Besides the cytochrome P450 system, other enzymes are also involved in metabolism. This includes glucuronyl transferases, acetylases, sulfotransferases and proteases.

c) What is a P450 substrate?

A P450 substrate is any drug that is metabolised by one or more of the P450 enzymes (also referred to as 'isoforms'). Most drugs are mainly metabolized by a single P450 enzyme.

There are many P450 enzymes in humans. Only a few of these enzymes are involved in drug metabolism. More than 50% of metabolised drugs are substrates for the 3A4 enzyme. This enzyme is by far the most important for antiretroviral drugs.

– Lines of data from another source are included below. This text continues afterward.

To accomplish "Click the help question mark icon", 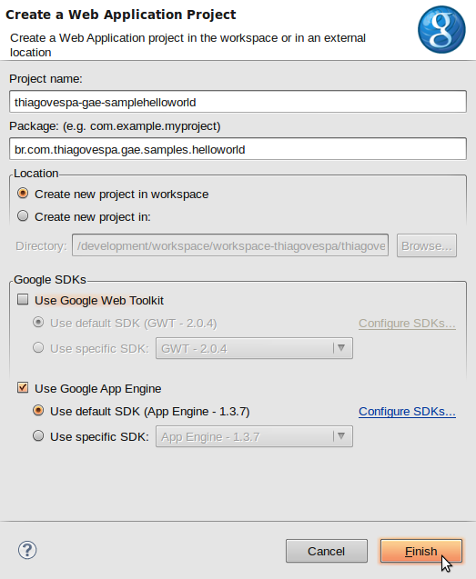I will click(27, 550).

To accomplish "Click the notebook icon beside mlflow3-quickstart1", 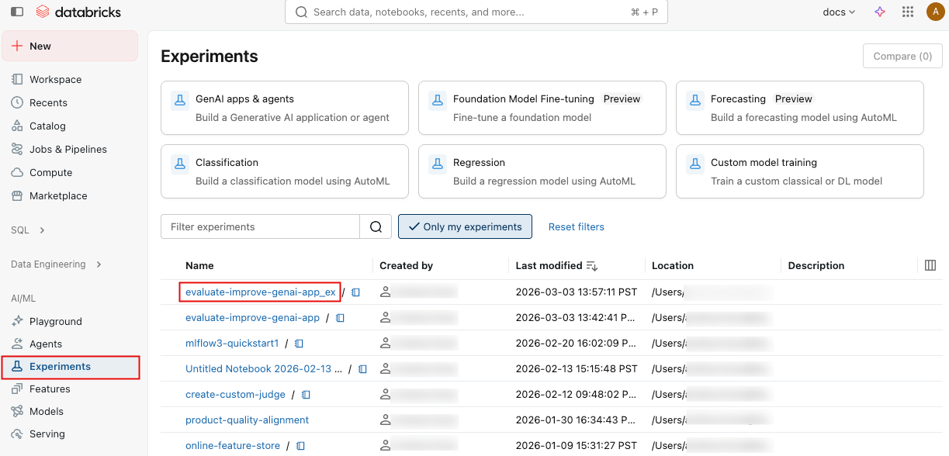I will pos(299,344).
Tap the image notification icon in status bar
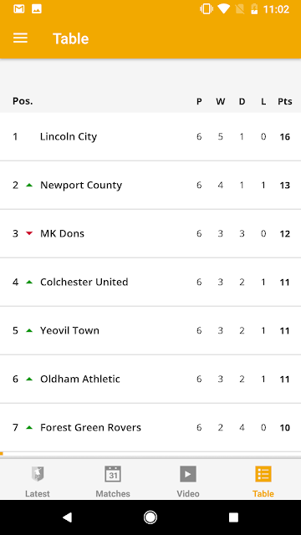Screen dimensions: 301x535 37,9
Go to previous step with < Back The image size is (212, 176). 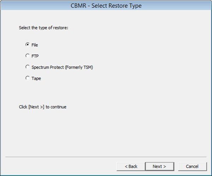(131, 166)
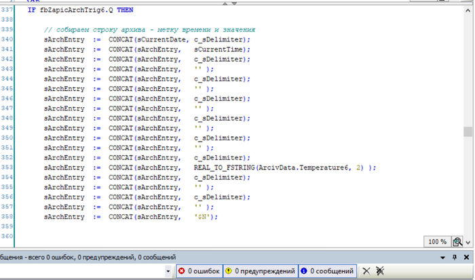Place cursor on sCurrentTime in line 341
Image resolution: width=475 pixels, height=280 pixels.
(221, 49)
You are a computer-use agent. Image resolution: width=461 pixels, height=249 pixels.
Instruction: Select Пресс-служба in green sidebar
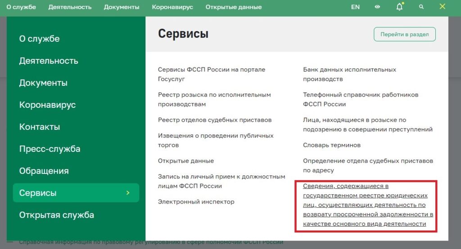coord(50,149)
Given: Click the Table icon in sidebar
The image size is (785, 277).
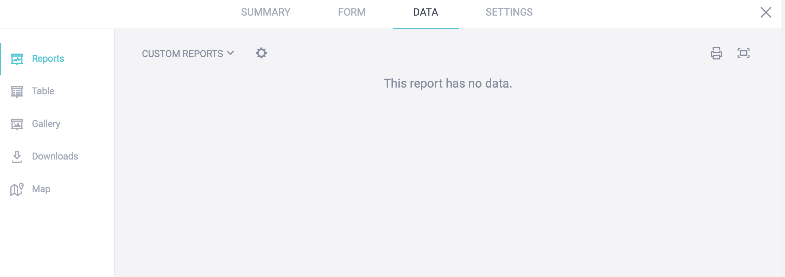Looking at the screenshot, I should (x=17, y=92).
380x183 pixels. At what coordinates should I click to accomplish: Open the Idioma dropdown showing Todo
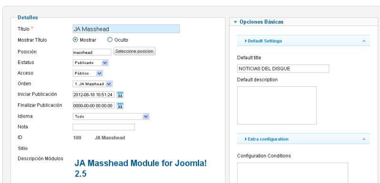111,117
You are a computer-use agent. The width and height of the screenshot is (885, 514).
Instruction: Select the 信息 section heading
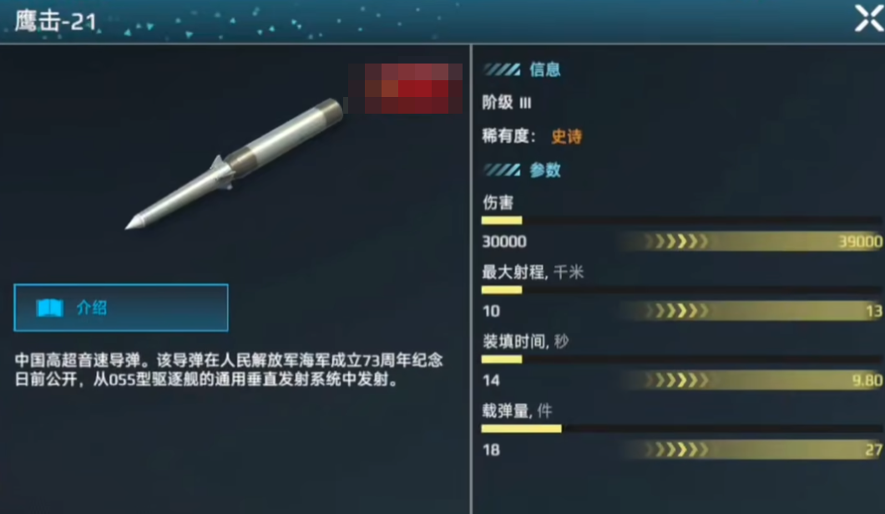point(544,69)
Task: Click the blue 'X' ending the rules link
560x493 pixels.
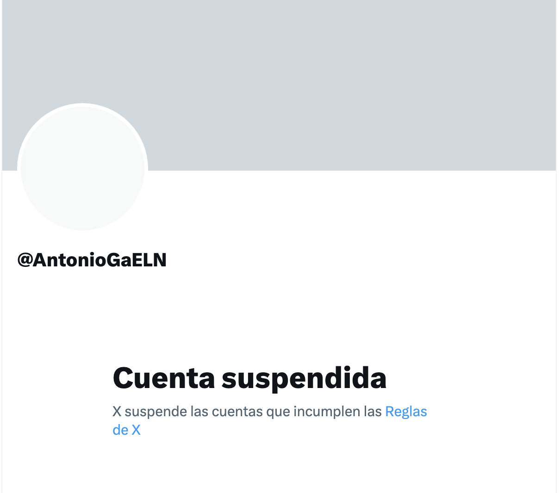Action: pos(136,430)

d) What is a P450 inhibitor?

A P450 inhibitor is any drug that inhibits the metabolism of a P450 substrate. This occurs because the drug reduces the amount/activity of the P450 enzyme, which leads to inhibition of metabolism. Like most enzymatic inhibition, this process is almost always competitive and reversible. In other words, as soon as the inhibitor is gone, metabolism is back to normal.

Like all enzyme inhibitors, some P450 inhibitors are strong (potent) inhibitors, and others are poor (weak). For example, the approved HIV protease inhibitors are all cytochrome P450 3A4 enzyme inhibitors. However, ritonavir is a potent inhibitor, amprenavir, indinavir and nelfinavir are moderate inhibitors, and saquinavir is a weak inhibitor.
A drug does not have to be a P450 substrate to be an inhibitor. For example, fluconazole is a moderate to weak P450 inhibitor, but is not a P450 substrate - it is primarily cleared renally.

e) What is a P450 inducer?

A P450 inducer increases the amount of the P450 enzyme. It does this by binding directly to elements in the DNA that regulate expression of the gene. By doing this, inducers cause an increase in transcription of the P450 gene and thus increase the amount of enzyme produced. An increase in the amount of enzyme produced implies a more rapid rate of metabolism of drugs that are substrates for that enzyme.

Unlike inhibition, induction persists for several days, even after stopping administration of the inducing drug. This is because the enzymes which have been induced persist for several days following induction.

Inducers can turn on (activate) many genes at once. Thus, an inducer like ritonavir can increase the amount of not only P450 3A4 and 2D6, but also the amount of glucuronyl transferase. This is the reason why ritonavir and nelfinavir reduce concentrations of glucuronyl transferase substrates like zidovudine, as well as P450 substrates like ethinyl estradiol.

Some drugs are potent inducers, while others are moderate or weak inducers. Rifampin and phenobarbital are two of the most potent inducers. Ritonavir, nelfinavir, efavirenz and nevirapine are moderate P450 inducers.